Machine learning in trading: theory, models, practice and algo-trading - page 91

 

a package that is able to select BPs that can be predicted and those that cannot, if I understand correctly

http://www.gmge.org/2012/05/foreca-forecastable-component-analysis/

http://www.gmge.org/2015/01/may-the-forec-be-with-you-r-package-foreca-v0-2-0/

ForeCA: Forecastable Component Analysis
  • 2012.05.22
  • Georg
  • www.gmge.org
Forecastable component analysis (ForeCA) is a novel dimension reduction (DR) technique to find optimally forecastable signals from multivariate time series (published at JMLR). ForeCA works similar to PCA or ICA, but instead of finding high-variance or statistically independent components, it finds forecastable linear combinations. ForeCA is...
 
Vizard_:
And all comers. The z1 archive contains two files train and test. For Target, build model on train, apply to test, post results in % (successfully predicted
of cases) for both samples (train = xx%, test = xx%). Methods and models do not need to be announced, just numbers. It is allowed to use any data manipulation
and mining methods.

1. All of your predictors have no predictive power - without exception, they are all noise.

2. Three models were built: rf, ada, SVM. Here are the results

rf

Call:

randomForest(formula = TFC_Target ~ ,

data = crs$dataset[crs$sample, c(crs$input, crs$target)]

ntree = 500, mtry = 3, importance = TRUE, replace = FALSE, na.action = randomForest::na.roughfix)


Type of random forest: classification

Number of trees: 500

No. of variables tried at each split: 3


OOB estimate of error rate: 49.71%

Confusion matrix:

[0, 0] (0, 1] class.error

[0, 0] 197 163 0.4527778

(0, 1] 185 155 0.5441176

ada

Call:

ada(TFC_Target ~ ., data = crs$dataset[crs$train, c(crs$input,

crs$target)], control = rpart::rpart.control(maxdepth = 30,

cp = 0.01, minsplit = 20, xval = 10), iter = 50)

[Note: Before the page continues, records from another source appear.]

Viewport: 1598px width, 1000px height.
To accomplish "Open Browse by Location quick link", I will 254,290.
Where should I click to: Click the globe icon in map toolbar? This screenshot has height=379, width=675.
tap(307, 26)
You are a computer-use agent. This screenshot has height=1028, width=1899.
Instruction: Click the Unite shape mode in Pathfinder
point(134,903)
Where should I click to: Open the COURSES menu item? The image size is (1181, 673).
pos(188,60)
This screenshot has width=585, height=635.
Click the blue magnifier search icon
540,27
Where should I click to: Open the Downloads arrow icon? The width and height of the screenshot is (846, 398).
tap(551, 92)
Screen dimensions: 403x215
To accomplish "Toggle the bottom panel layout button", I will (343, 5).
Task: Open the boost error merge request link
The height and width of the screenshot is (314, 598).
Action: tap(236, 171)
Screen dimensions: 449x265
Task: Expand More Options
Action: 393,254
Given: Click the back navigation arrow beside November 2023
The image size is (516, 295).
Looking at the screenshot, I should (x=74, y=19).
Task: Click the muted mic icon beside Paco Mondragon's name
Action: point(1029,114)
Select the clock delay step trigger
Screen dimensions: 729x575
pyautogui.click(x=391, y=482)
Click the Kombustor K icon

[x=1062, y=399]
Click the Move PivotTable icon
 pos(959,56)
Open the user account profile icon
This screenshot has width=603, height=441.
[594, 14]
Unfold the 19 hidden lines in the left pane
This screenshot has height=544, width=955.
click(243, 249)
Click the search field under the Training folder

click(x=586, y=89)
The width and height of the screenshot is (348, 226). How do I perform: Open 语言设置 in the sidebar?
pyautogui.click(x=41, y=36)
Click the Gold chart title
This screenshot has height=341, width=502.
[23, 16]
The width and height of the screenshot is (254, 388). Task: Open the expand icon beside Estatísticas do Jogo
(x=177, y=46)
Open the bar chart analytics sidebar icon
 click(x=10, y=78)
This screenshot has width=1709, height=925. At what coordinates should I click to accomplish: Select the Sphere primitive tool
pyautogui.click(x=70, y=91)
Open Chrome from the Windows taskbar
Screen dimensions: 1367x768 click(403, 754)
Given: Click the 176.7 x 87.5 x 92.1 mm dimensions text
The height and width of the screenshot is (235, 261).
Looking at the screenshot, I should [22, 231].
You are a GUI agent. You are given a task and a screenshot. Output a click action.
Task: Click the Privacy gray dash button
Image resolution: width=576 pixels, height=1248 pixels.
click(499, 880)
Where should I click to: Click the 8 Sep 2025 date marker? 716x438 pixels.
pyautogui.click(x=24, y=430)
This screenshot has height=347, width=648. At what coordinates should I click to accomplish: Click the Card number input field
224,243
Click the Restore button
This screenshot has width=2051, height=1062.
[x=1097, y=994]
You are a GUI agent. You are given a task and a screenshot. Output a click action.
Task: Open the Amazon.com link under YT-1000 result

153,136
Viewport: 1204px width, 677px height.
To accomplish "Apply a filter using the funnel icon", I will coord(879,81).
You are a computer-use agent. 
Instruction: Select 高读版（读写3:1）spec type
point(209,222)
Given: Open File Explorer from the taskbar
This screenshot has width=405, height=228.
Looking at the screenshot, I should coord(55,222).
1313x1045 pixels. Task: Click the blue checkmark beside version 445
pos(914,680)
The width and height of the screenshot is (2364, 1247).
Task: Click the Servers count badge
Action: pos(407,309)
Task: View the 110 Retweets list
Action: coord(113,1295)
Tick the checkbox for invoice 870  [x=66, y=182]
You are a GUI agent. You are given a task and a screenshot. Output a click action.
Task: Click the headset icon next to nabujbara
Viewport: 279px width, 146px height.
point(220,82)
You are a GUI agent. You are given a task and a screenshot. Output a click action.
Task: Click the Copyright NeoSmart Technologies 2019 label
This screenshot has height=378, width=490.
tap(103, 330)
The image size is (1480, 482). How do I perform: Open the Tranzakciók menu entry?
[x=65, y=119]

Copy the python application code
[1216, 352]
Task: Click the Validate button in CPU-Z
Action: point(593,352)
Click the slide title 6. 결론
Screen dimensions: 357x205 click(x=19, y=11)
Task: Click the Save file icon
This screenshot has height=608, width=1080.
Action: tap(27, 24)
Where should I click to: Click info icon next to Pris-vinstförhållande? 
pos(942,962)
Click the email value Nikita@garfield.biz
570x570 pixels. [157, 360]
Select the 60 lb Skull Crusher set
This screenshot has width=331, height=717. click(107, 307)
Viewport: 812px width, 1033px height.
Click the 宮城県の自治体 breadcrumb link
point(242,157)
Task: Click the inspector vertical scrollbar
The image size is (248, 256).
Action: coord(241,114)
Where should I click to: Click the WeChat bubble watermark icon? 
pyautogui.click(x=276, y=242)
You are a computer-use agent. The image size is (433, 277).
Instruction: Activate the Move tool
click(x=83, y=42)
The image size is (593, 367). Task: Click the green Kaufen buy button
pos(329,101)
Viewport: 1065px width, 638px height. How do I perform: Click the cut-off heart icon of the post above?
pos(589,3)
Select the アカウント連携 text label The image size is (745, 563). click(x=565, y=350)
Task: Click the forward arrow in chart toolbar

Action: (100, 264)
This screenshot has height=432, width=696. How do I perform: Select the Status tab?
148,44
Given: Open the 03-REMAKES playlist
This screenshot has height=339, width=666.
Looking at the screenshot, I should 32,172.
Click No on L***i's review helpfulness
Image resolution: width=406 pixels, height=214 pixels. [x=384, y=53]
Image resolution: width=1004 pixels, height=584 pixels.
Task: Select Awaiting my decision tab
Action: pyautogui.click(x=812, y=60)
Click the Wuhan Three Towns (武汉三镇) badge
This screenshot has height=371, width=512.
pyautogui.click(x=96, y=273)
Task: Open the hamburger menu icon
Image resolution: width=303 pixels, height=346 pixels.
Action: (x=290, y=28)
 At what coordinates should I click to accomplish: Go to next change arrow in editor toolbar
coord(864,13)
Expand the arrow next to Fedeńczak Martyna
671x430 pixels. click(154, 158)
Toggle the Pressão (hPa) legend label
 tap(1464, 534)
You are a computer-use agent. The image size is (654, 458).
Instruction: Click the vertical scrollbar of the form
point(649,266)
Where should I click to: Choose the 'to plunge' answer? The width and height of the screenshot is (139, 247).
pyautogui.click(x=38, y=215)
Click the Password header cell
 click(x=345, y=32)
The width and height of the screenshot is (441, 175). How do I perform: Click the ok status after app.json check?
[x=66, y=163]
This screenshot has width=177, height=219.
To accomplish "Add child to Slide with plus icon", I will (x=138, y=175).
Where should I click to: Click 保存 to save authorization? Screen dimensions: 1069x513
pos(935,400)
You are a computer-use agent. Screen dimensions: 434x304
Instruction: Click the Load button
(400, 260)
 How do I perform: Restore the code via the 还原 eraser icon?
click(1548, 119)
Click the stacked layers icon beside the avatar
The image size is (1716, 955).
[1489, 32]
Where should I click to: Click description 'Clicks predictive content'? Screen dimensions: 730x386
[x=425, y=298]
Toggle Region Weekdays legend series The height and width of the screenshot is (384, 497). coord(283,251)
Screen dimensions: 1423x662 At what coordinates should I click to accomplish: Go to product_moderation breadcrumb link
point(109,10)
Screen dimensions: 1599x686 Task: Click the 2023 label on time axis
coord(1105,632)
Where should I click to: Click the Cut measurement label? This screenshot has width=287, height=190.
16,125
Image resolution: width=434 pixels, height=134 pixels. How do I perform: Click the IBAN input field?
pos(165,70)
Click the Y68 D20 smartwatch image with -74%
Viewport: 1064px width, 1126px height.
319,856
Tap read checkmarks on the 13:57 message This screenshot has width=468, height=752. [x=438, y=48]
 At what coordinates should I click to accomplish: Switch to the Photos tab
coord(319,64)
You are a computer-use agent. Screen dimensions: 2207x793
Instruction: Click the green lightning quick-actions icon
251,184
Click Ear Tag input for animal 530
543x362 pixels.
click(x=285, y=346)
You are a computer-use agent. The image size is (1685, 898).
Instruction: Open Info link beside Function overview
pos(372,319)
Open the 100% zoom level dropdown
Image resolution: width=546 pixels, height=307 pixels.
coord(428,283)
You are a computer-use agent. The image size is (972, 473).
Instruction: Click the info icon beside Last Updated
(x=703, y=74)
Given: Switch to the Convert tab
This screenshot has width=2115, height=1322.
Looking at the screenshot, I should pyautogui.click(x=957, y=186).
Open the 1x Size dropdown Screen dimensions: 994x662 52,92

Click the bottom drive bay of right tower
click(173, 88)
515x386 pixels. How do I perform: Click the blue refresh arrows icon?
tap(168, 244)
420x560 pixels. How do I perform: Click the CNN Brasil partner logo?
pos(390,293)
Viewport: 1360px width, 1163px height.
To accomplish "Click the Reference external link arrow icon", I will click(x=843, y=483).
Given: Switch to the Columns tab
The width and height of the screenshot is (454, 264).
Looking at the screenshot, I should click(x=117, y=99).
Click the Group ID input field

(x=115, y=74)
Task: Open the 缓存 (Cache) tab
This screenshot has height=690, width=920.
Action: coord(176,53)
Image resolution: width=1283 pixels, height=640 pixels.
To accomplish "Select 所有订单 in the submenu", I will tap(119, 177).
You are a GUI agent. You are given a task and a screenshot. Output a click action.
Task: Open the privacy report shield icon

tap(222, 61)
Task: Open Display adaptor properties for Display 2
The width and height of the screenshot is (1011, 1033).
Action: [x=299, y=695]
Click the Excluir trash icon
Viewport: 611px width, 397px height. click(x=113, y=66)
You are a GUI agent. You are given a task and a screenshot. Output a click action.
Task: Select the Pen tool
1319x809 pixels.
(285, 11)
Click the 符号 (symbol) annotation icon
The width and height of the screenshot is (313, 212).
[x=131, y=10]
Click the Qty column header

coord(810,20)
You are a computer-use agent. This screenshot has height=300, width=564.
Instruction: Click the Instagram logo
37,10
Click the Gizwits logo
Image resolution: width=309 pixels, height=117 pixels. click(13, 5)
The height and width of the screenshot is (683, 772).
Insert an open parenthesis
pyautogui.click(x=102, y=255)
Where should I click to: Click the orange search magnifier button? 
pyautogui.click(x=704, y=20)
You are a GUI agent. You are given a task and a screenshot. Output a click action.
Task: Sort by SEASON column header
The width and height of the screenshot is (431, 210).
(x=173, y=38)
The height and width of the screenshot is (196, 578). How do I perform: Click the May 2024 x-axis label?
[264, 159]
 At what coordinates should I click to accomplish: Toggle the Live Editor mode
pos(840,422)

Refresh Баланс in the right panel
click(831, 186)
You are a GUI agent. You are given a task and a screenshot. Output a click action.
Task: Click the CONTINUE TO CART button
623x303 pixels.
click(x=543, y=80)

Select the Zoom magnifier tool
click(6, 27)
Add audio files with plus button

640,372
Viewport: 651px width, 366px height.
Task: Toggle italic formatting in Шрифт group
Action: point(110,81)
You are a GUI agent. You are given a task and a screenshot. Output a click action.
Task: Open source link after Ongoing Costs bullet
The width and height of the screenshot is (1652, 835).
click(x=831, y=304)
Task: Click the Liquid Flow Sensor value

Loss: exponential Method: discrete Iteration: 50


Final Confusion Matrix for Data:

Final Prediction

True value (0,1] [0,0]

(0,1] 303 37

[0,0] 29 331


Train Error: 0.094


Out-Of-Bag Error: 0.157 iteration= 50

SVM

Summary of the SVM model (built using ksvm):


Support Vector Machine object of class "ksvm"


SV type: C-svc (classification)

parameter : cost C = 1


Gaussian Radial Basis kernel function.

Hyperparameter : sigma = 0.12775132444179


Number of Support Vectors : 662


Objective Function Value : -584.3646

Training error : 0.358571

Probability model included.


Time taken: 0.17 secs

On the test set (I mean rattle, not yours)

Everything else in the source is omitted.